The representative of Ethiopia asked about implementation of the millennium targets in Africa and the role of the New Partnership for Africa’s Development (NEPAD) in that process, while the representative of the Netherlands asked about the effect of macroeconomic policy changes on growth in the African region. To what extent could pro-poor policies stimulate economic development in African countries?
Mr. VOS responded that NEPAD’s growth rate was still below target. African economies must become less reliant on commodity exports and must diversify in order to decrease their reliance on global economic fluctuations. They needed sustained growth, higher growth rates and greater investment in infrastructure and education. In a couple of months, the Economic Commission for Africa would release a report on how to diversify export products and strengthen growth.

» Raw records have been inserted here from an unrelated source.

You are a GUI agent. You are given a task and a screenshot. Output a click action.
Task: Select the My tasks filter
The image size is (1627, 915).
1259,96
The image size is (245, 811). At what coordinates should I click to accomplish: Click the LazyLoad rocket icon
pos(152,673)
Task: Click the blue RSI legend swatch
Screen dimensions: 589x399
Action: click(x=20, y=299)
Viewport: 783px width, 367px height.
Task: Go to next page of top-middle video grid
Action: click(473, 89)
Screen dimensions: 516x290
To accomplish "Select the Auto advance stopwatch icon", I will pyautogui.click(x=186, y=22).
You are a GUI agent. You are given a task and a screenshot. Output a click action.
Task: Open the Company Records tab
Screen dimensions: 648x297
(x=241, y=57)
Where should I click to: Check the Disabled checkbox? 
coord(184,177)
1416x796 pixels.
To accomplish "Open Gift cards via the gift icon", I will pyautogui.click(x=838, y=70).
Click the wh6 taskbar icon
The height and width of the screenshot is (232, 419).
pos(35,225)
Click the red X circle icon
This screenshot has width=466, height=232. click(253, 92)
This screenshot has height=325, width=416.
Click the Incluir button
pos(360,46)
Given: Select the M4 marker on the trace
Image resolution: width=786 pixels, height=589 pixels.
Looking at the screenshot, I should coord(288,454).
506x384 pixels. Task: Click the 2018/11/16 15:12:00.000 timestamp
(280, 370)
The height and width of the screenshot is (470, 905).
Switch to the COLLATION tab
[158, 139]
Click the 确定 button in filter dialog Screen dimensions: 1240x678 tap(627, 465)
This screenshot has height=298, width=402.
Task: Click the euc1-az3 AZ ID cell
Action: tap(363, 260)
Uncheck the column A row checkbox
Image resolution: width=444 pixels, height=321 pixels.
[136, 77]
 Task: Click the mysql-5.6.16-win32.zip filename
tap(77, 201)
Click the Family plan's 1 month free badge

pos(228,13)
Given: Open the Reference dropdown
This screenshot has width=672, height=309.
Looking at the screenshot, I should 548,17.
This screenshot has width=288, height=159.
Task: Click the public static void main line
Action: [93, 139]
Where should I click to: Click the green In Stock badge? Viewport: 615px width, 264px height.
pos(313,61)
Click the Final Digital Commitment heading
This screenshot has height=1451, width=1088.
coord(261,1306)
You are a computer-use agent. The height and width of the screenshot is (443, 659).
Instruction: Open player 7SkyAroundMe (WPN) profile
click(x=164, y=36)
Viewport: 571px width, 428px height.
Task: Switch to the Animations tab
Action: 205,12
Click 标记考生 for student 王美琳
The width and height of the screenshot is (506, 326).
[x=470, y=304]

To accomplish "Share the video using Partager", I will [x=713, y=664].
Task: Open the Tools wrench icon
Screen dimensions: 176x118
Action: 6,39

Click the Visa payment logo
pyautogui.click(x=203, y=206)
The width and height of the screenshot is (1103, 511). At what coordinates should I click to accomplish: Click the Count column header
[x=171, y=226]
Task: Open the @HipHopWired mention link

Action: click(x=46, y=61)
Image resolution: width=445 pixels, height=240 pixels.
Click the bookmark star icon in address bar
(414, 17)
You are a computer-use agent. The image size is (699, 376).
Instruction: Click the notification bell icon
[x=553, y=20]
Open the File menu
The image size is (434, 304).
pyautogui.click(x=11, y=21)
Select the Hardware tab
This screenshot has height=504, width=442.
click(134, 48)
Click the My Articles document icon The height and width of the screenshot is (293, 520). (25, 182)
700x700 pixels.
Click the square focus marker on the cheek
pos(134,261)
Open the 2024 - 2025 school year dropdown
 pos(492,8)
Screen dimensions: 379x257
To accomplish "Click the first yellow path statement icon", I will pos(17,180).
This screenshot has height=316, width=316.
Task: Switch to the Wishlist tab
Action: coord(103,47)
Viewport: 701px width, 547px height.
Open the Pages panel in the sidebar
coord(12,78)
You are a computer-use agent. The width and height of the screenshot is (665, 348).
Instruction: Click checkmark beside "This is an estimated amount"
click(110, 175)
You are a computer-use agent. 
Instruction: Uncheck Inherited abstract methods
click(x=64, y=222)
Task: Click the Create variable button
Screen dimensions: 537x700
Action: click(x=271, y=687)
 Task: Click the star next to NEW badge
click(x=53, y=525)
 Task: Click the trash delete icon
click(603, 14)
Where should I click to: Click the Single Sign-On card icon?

As to the question from the representative of Costa Rica about priority public policy areas to reduce domestic and regional inequalities, Mr. OCAMPO said growth had been almost 6.8 per cent last year in the Caribbean, including in the Dominican Republic and Cuba. The region was made up mostly of service exporting countries. The struggle against inequality required greater public social spending.
The representative of Kenya asked about efforts to resume the Doha Round of trade talks and whether multilateral policy on debt and aid would take into account the collapse of Doha. How could the developing countries receive equal development support in return for the resources transferred to developed countries? What were better indicators to reflect the realistic situation faced by poor people who were getting power despite global economic expansion?
In response, Mr. OCAMPO said opportunities for negotiations were narrow (three months), given the difficulties of pending issues. Nevertheless, there were no indications that world trade had weakened in the meantime. Regarding resource transfer, he said a multicurrency reserve system rather than a system pegged to the United States dollar would be more stable, even for the United States. But it would mean, in turn, that developing countries were not likely to have a world currency in the foreseeable future. They were thus forced to accumulate international reserves, which then became transfers to the industrialized countries. France had pushed for special drawing rights of the IMF, which were the only truly global reserve currency. The only way to eliminate dissymmetry and manage the situation was through an institution like the IMF.
The representative of Mauritania asked to what extent economic growth had impacted people’s access to basic services. Unemployment of young people in West Africa showed that joblessness was on the rise.
Mr. VOS said it was difficult to predict what would happen regarding the World Trade Organization negotiations, but consultations on Aid for Trade were continuing despite the stalemate, thereby helping developing countries strengthen their capacity for trade. Unemployment was indeed a concern; the report focused on the short-term economic outlook, though its authors would have liked it to incorporate such issues.
The representative of the United Nations Children’s Fund (UNICEF) stressed the need for freedom in the use of fiscal instruments, noting that fiscal caps had been imposed in many countries advised by the IMF and the World Bank.
Mr. VOS said that it was important that economies were able to avoid pro-cyclical adjustments and to survive the different cycles such as price drops in oil. He stressed the need to create stable resources and to stabilize long-term expenditures.
In closing remarks, the Council President expressed hope that by week’s end the Council would finalize the theme of the 2007 high-level segment and the programme of the 2007 substantive session.